La conformité est souvent considérée comme un fardeau inévitable dans services financiers— une série de cases à cocher pour éviter les amendes ou nuire à leur réputation. Mais la loi sur la résilience opérationnelle numérique (DORA) ne se résume pas à un simple exercice consistant à cocher des cases. Elle marque un changement profond dans la manière dont les autorités de régulation attendent des organisations européennes qu’elles gèrent les risques numériques.
Qu'est-ce que DORA ?
La loi sur la résilience opérationnelle numérique (DORA) correspond au règlement (UE) n° 2022/2554, qui impose aux établissements financiers de démontrer leur capacité à résister aux perturbations liées aux technologies de l'information et de la communication (TIC), à y faire face et à s'en remettre. Elle repose sur cinq piliers : la gestion des risques liés aux TIC, la notification des incidents, les tests de résilience, la gestion des risques liés aux tiers et le partage d'informations.
Pour les RSSI et les responsables de l'identité, DORA est l'occasion de transformer la conformité en un moteur de réduction des risques et de résilience à long terme. Pour concrétiser cette opportunité, ils devront commencer par l'identité.
Le volet « gestion des risques liés aux TIC » de la stratégie DORA exige notamment des contrôles d’accès rigoureux, une authentification multifactorielle et des registres d’identité prêts à être audités, faisant ainsi de la gestion des identités le fondement opérationnel de la conformité, et non une simple fonction auxiliaire.
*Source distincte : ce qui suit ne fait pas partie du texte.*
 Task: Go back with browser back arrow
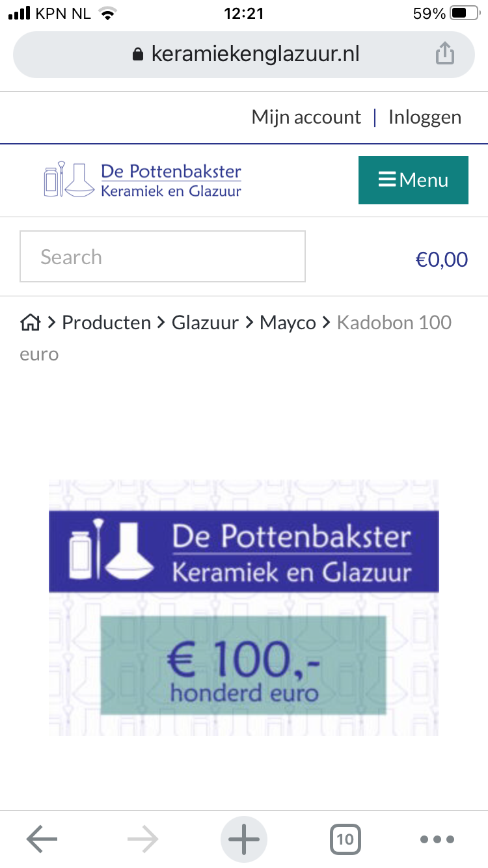tap(42, 839)
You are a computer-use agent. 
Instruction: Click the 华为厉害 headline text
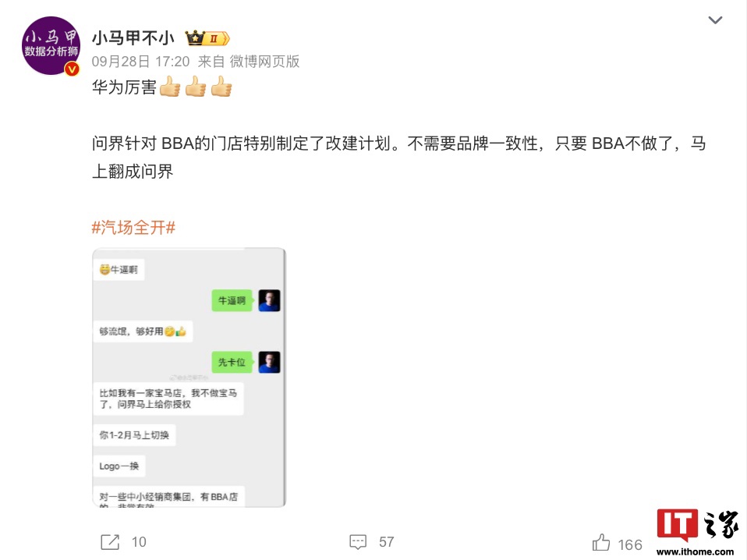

Toute transaction numérique au sein d'un établissement financier commence par une question de sécurité fondamentale : qui demande l'accès ? Dans un environnement de plus en plus hybride, connecté au cloud et favorisant le travail à distance, la vérification et le contrôle de l'identité sont plus complexes — et plus essentiels — que jamais.
DORA reconnaît que sans systèmes d'identité sécurisés et résilients, aucune organisation ne peut maintenir la continuité opérationnelle en cas de crise. Si vous perdez le contrôle de l'identité, vous perdez le contrôle de l'entreprise.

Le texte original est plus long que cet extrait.